By denoting " steel" in Section 165 (1982 STAA), Congress called attention to their intent to make the coverage more encompassing. The legislative history is also clear on this point. Congressional concern that Federal money spent to improve highways should also aid U.S. industry is apparent in the first sentence of Section 165 which requires the Secretary of Transportation to ensure that funds authorized for Federal-aid highway projects would only buy U.S. made steel. The FHWA therefore, has expanded the Buy America rule to include all steel products.

         Buy America Requirements, 48 Fed.Reg. 53099-02, 53102 (Nov. 25, 1983) (emphasis added). Various guidances issued by the FHWA since the 1983 Regulations have confirmed the applicability of Buy America to all steel components and subcomponents, regardless of their form and the extent to which they comprise a particular product. See Appendix A.

         Similar to the 1978 Act, the 1982 Act authorized the Secretary to exempt products from the Buy America requirement where the policy's " application would be inconsistent with the public interest." 1982 Act § 165(b)(1). And, in the 1983 Regulations, the Secretary again invoked this authority, " find[ing] that it is in the public interest to waive the application of Buy America to manufactured products other than steel . . . manufactured products." 48 Fed.Reg. at 53102. (emphasis added). The FHWA's explanation for the " waiver" for non-steel manufactured products focused on the difficulty of tracing the materials that comprise such products. " The FHWA agrees with the commenters who noted that it is very difficult to identify the various materials and then trace their origin. A manufactured product such as a traffic controller which has many components is particularly difficult to trace." Id. Notably, the 1983 Regulations did not include a definition of " manufactured products."

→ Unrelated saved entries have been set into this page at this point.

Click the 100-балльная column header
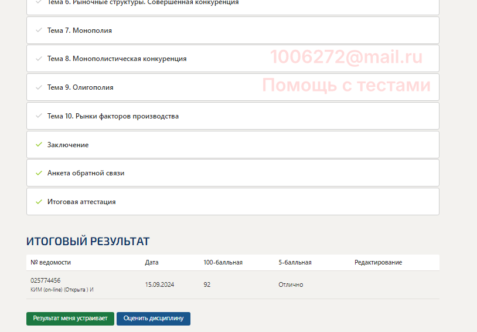 click(x=223, y=262)
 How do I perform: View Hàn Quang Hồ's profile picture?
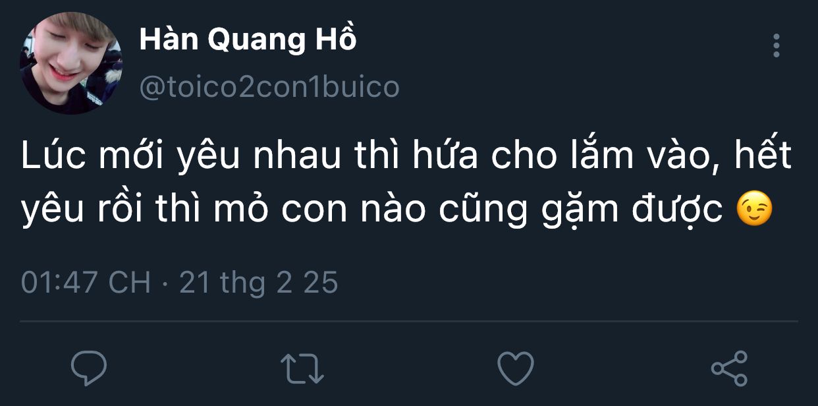tap(70, 63)
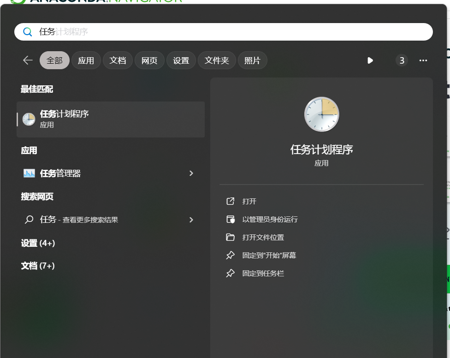Click into the search text field

pyautogui.click(x=231, y=32)
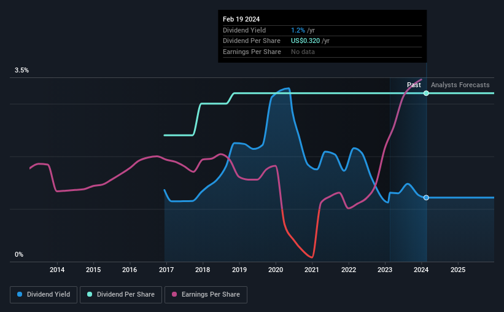Click the Past region label
504x312 pixels.
tap(414, 85)
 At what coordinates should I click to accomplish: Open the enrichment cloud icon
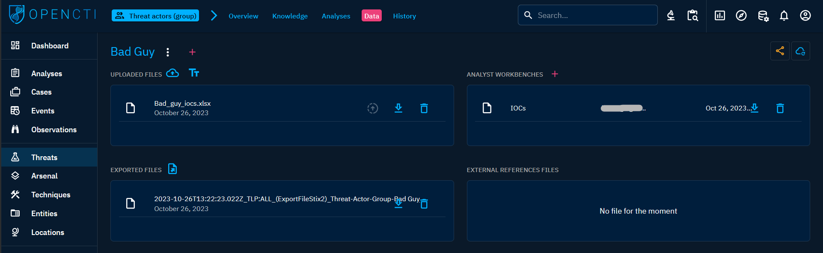[800, 51]
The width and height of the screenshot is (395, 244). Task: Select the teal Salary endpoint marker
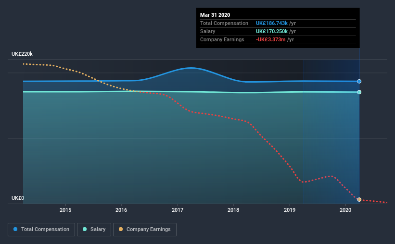(359, 92)
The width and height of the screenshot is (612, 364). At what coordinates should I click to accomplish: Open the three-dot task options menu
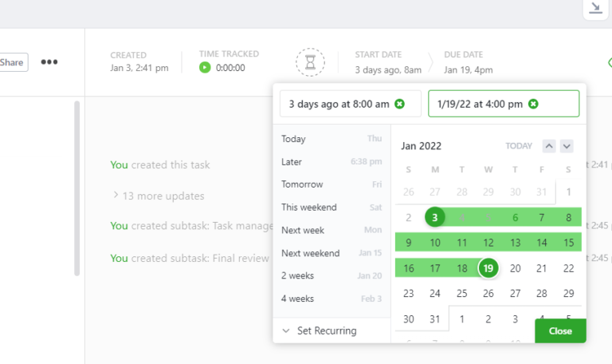(49, 62)

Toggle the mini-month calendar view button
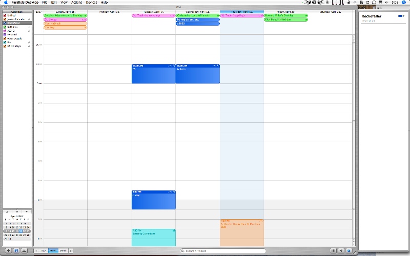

         Additional legislative updates brought the Buy America requirement to its present form. In 1991, Congress passed the Intermodal Surface Transportation Efficiency Act of 1991 (the " ISTEA" ), Pub. L. 102-240, 105 Stat. 1914 (Dec. 18, 1991). The ISTEA extended the Buy America preference to domestically produced iron, id. § 1048(a), and the " coating of steel," id. § 1041(a). The ISTEA also included certain reporting requirements to Congress, id. § 1048(e), and added penalty provisions for false certifications, id. § 1048(f). And in 2005, the Buy America law was codified in its present form at 23 U.S.C. § 313, which reads:

Notwithstanding any other provision of law, the Secretary of Transportation shall not obligate any funds authorized to be appropriated to carry out the Surface Transportation Assistance Act of 1982 (96 Stat. 2097) or this title and administrated by the Department of Transportation, unless steel, iron, and manufactured products used in such project are produced in the United States.

23 U.S.C. § 313(a).

         B. The 1997 Memorandum

         On December 22, 1997, the FHWA, through the Chief of its Highway Operations Division, issued a memorandum to FHWA's Chief Counsel, Edward V. A. Kussy[2] with the subject line " Buy America Policy Response" (the " 1997 Memorandum" ). Administrative R., ECF No. 36-1 [hereinafter AR], at 12-13. The 1997 Memorandum addressed the waiver of Buy America for non-steel " manufactured products," as set forth in the 1983 Regulations. First, the 1997 Memorandum defined a manufactured product as " any item that must undergo one or more manufacturing processes before the item can be used in a highway project" and noted that such products " may be usable as a stand-alone product, or as a component within a more complex assembly which would also be considered a manufactured product." Id. at 12. It then attempted to clarify how, in practice, the FHWA applies the manufactured products waiver. " While FHWA does not apply Buy America requirements to 'manufactured products,' [it] do[es] apply the requirements to specific components within those products." Id. at 13. To provide an example, the 1997 Memorandum applied this policy to a bridge bearing, a component that typically provides a resting surface between bridge piers and the bridge deck[3]:

[I]f a bridge bearing was considered only as a manufactured product, it would be exempt from the Buy America requirements. However, FHWA policy has been that the steel components of a predominately steel product must be of domestic manufacture unless the value of the components is less than the minimal use threshold[4] for the project.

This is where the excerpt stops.